Figure 3. Axial CT view of the lung-equivalent phantom with film dosimetry insert (left).

MC evaluation of clinical plans

Patients with medically inoperable early-stage small-sized lung tumours were treated with SBRT. For this study, the VMAT plans of ten SBRT cases treated at our centre were evaluated, out of which four tumours were centrally located and six were peripherally located. The Planning Target Volume (PTV) volume ranged from 45 cm³ to 65 cm³. Each plan consists of two coplanar and two non-coplanar beams of 6 MV photons. The dose prescription was 48 Gy in four fractions. The prescription and dose constraints for PTV and Organ At Risk (OARs) were based on RTOG 0813^{[Reference Bezjak, Papiez and Bradley37]} and RTOG 0915^{[Reference Videtic, Hu and Singh38]} criteria. MC calculations were performed using the VMAT plan, CT images and structures imported into PRIMO. The particle splitting variance-reduction technique was applied in the simulation of patient geometry. Simulation was repeated without splitting factor for an SBRT case for comparison.

A DVH-based comparison was made between TPS algorithms and MC simulated plans for PTV and OARs. The 3D-dose distributions were compared using the gamma analysis method with an acceptance criterion of 2%, 2 mm. The percentage of the difference was calculated according to equation 3.

(3) $$\% {\rm{Difference}} = \;{{\left( {TPS\;dose - PRIMO\;dose} \right)\; \times \;100\% } \over {TPS\;dose}}.$$

DVH-based plan comparison

The DVH based plan comparison was made for the following dosimetric parameters:

1. (1) Mean dose to the PTV (PTVmean), Heart (HEARTmean) and lungs (LUNGSmean).

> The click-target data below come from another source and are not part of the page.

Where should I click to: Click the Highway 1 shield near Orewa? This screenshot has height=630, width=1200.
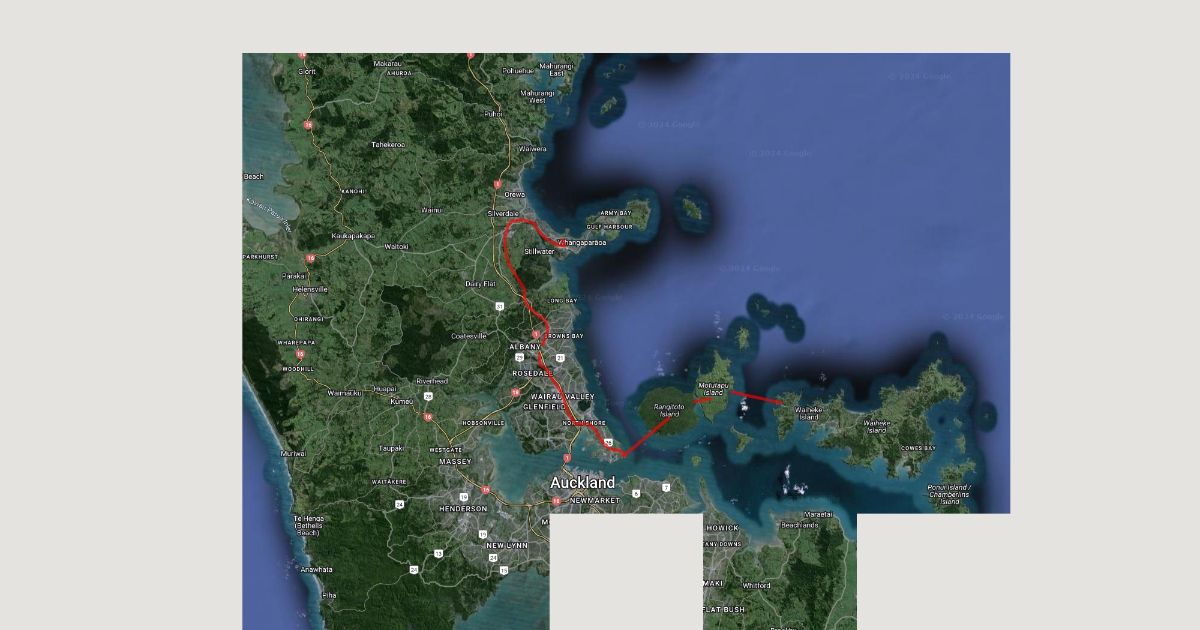tap(497, 184)
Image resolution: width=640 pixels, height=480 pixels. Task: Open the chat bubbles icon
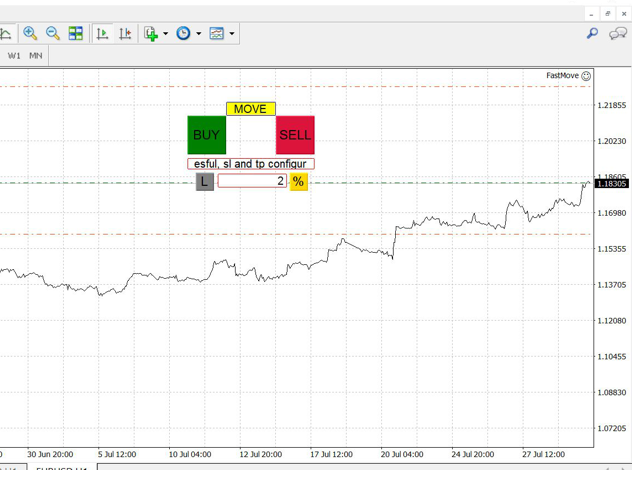(x=619, y=33)
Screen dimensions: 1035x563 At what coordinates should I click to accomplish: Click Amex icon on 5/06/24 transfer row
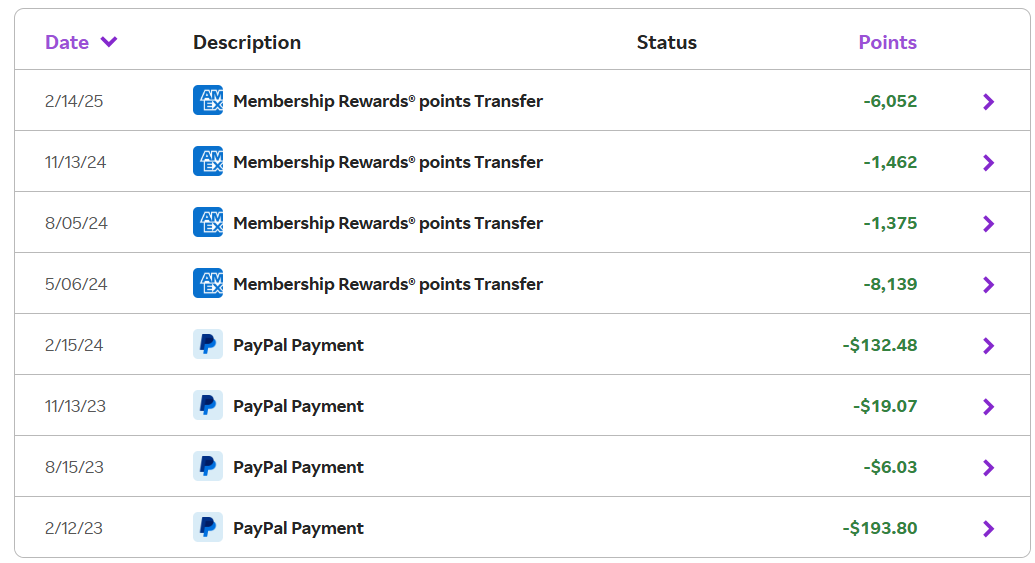point(208,284)
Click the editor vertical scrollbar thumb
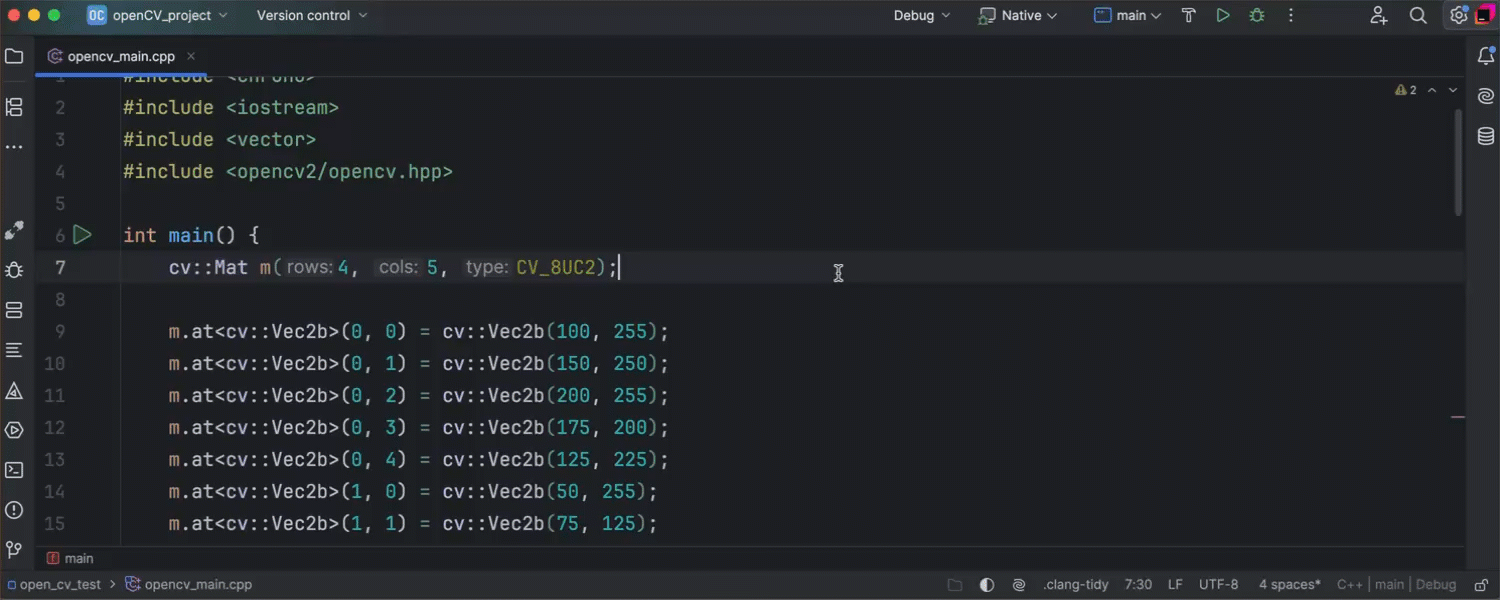 pos(1458,160)
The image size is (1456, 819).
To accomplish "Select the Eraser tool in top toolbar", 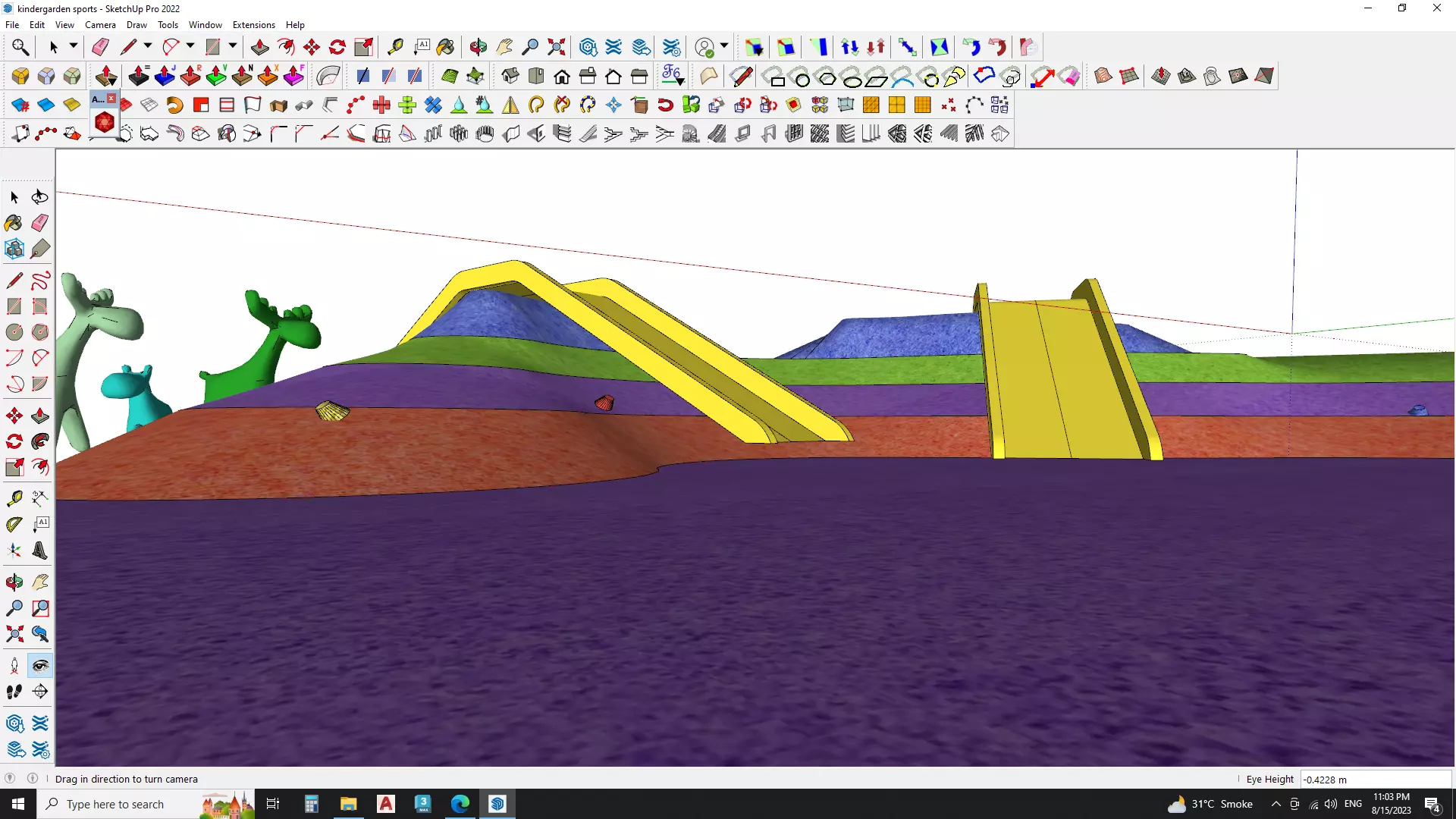I will tap(100, 47).
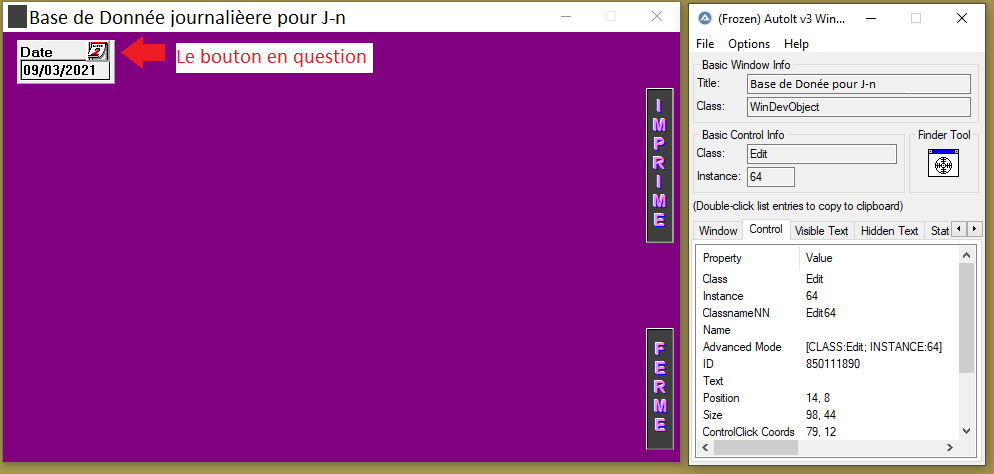Select the ClassnameNN row in the property list
994x474 pixels.
tap(730, 313)
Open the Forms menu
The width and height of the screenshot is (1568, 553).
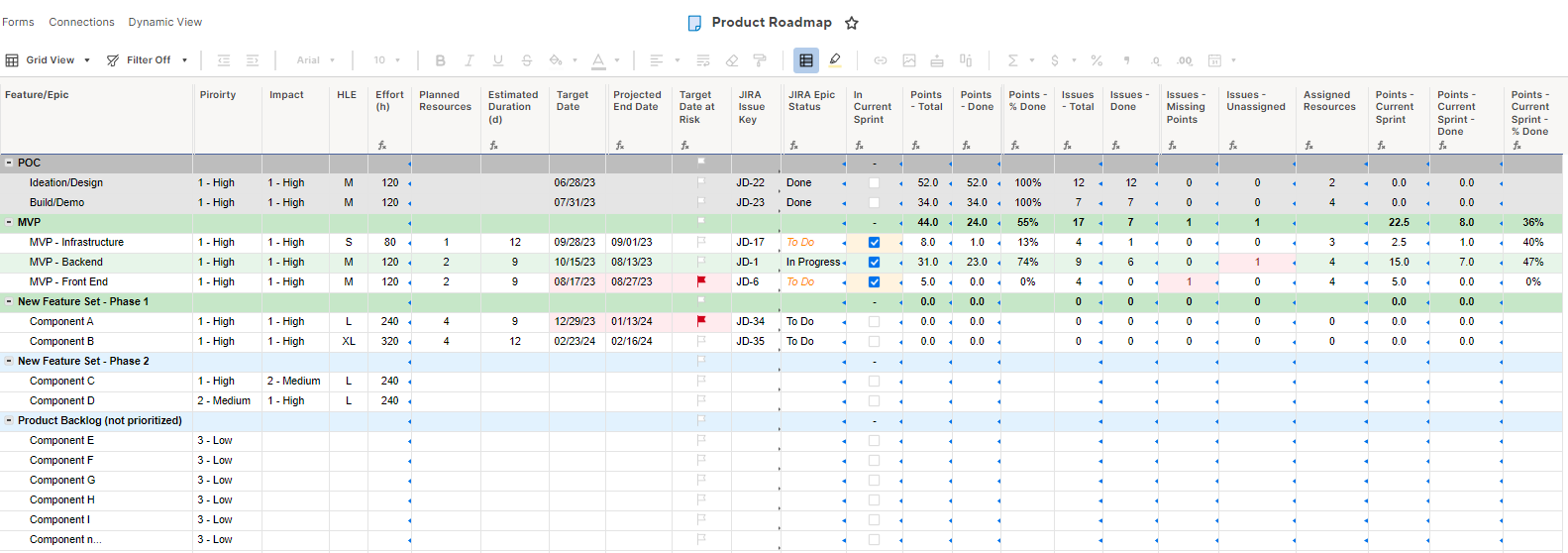18,22
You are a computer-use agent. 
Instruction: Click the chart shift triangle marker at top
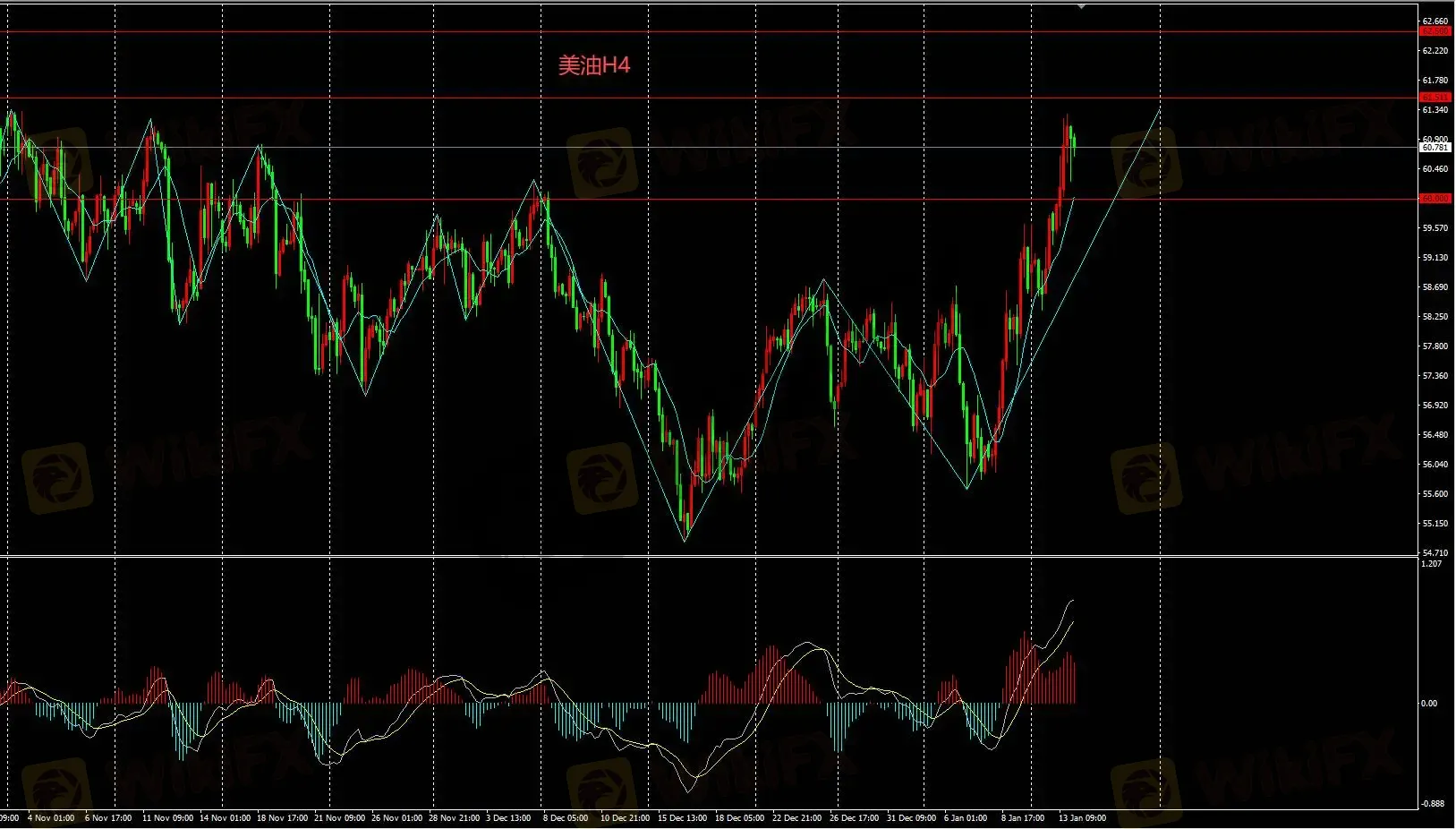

2. (2) Maximum dose (dose to 0·03 cm³) to the PTV (PTVmax) and spinal cord (SPINEmax).

3. (3) The dose received by 95% of the PTV (PTV D95%).

4. (4) Total lung volume receiving doses of 20 Gy (LUNGS V20).

The Radiation Therapy Oncology Group (RTOG) conformity index (CI RTOG)^{[Reference Feuvret, Noël, Mazeron and Bey39]} and Paddick’s gradient index (GI Paddick)^{[Reference Paddick and Lippitz40]} were also used for comparison.

The CI_RTOG was calculated using Equation 4.

(4) $$C{I_{RTOG}} = {{Total\;volume\;of\;tissue\;receiving\;the\;prescribed\;dose} \over {Volume\;of\;PTV\;receiving\;the\;prescribed\;dose}}$$

The GI _Paddick was calculated using Equation 5.

(5) $$G{I_{Paddick}} = {{Volume\;of\;tissue\;receiving\;50\% \;\;isodose} \over {Volume\;of\;PTV}}$$

A CI_RTOG value near to 1 indicates good target conformity. A small value of GI_Paddick indicates a steeper dose fall-off outside the PTV.

The results were presented as mean ± standard deviation (SD). A normality test was conducted on the data to verify the appropriateness of the statistical tests for the analysis. A two-tailed Wilcoxon signed-rank test was conducted using SPSS 20·0 (IBM, Armonk, NY, USA) to determine the difference between the two plans. The difference was considered statistically significant with a p-value <0·05.